The fourth warning was about documentation. The paper argued that the training datasets being assembled were too large for anyone to actually audit. Nobody at Google, OpenAI, Meta, or any other lab could tell you with confidence what was in the data their models were trained on. This was not a temporary problem to be solved later. It was a permanent feature of the approach.
In 2023, researchers discovered that the LAION-5B dataset, used to train Stable Diffusion and other major image models, contained thousands of images of child sexual abuse material. The companies that had trained on the dataset had no way of knowing. The paper predicted that category of failure 3 years before it was found.
The fifth warning was the one Google cared about most.
Bender and Gebru argued that the deployment of these systems would centralize linguistic and cultural power in the hands of the small number of companies that could afford to train them. The internet would become a place where the dominant voice was a statistical average of dominant voices, presented as a neutral assistant. Languages underrepresented in the training data would degrade over time as more web content was generated by these systems and fed back into the next training run.
This is now happening in real time. A 2024 study found that 57% of new web content in English is AI-generated or AI-assisted. Researchers studying low-resource languages have documented active degradation in translation quality, because the synthetic content fed back into training is itself worse in those languages.
The paper Google fired her for predicted the model collapse problem before model collapse had a name.
The mechanism behind why this all happened is the part of her work that nobody quotes.
Gebru's argument was not that AI is dangerous in some abstract sci-fi sense. Her argument was that AI is dangerous in a very specific structural sense. The technology was being built by a small group of researchers who shared similar backgrounds, worked at similar companies, and were rewarded for shipping products faster than competitors. The incentive structure made it impossible for safety, ethics, and bias concerns to slow anything down. Anyone inside the system who raised those concerns was either ignored, sidelined, or removed.

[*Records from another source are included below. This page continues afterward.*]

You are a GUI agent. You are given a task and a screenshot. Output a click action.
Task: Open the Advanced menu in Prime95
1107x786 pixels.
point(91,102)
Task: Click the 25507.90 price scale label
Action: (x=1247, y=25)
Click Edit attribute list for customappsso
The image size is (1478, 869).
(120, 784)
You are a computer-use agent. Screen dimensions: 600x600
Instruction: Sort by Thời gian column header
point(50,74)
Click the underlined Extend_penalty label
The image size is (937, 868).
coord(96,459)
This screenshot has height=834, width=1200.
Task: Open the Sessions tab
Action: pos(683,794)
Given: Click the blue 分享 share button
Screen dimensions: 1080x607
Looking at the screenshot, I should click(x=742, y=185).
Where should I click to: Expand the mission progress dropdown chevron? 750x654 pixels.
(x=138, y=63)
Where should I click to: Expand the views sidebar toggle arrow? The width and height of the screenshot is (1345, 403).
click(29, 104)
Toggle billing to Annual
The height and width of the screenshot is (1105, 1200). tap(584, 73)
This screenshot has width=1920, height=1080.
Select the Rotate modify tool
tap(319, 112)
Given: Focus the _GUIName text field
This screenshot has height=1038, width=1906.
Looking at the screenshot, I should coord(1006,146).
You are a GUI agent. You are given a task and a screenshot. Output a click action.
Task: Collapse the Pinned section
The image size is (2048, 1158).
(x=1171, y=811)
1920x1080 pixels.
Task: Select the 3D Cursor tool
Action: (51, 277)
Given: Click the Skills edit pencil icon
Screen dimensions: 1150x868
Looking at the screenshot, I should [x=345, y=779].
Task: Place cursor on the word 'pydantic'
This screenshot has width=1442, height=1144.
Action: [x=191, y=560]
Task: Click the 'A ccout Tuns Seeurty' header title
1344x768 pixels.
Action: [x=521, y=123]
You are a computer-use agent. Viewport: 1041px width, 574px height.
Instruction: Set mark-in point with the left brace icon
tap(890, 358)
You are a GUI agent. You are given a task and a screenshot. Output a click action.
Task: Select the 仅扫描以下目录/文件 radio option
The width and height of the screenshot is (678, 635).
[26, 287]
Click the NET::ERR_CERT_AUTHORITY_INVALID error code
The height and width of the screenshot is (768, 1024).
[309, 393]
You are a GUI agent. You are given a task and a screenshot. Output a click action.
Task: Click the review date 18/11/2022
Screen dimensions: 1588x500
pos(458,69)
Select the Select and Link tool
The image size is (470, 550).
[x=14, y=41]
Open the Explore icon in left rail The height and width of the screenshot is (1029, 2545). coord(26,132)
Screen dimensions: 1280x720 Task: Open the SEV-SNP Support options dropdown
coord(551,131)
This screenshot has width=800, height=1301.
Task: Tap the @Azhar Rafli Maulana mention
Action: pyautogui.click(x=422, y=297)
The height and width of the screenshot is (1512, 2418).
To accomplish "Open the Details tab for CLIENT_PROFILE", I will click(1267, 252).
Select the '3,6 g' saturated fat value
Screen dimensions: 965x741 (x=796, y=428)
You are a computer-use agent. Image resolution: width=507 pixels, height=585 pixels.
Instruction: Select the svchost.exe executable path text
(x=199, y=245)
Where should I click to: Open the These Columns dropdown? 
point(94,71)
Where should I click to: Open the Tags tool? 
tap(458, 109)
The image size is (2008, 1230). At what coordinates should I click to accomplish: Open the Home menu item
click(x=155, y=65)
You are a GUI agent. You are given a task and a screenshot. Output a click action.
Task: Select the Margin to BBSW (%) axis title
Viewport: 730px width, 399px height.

She was making that argument from inside Google.
Then Google proved her right by removing her.
The team Google had built to make sure their AI was safe was dismantled in 90 days because they did the job they had been hired to do. Margaret Mitchell, the other co-lead of the Ethical AI team, was fired two months after Gebru for searching through her own emails for evidence of how Gebru had been treated.
Gebru did not stop. She founded DAIR, the Distributed AI Research Institute, in 2021. The mission is to do AI research outside the control of the companies that have a financial interest in not hearing the answers.
Every prediction in the Stochastic Parrots paper has now been validated by deployment. Hallucinations are an industry-wide problem the largest labs cannot solve. Bias amplification has been documented in hiring, healthcare, lending, and criminal justice. Environmental costs are larger than entire small countries. Training data audits remain impossible. Model collapse is an active research crisis at every major lab.
The question worth sitting with is the one almost no one in the industry will say out loud.
Every researcher with the technical credibility to call out these problems watched what happened to her in December 2020 and made a calculation about their own career. The number of people willing to speak publicly about safety and ethics issues inside the major AI labs collapsed after that firing and has not recovered.
The researcher Google fired for warning about exactly what is now happening was right.
The company that fired her is now the second-largest deployer of the technology she warned about.
And the people inside that company who agree with her are not allowed to say so.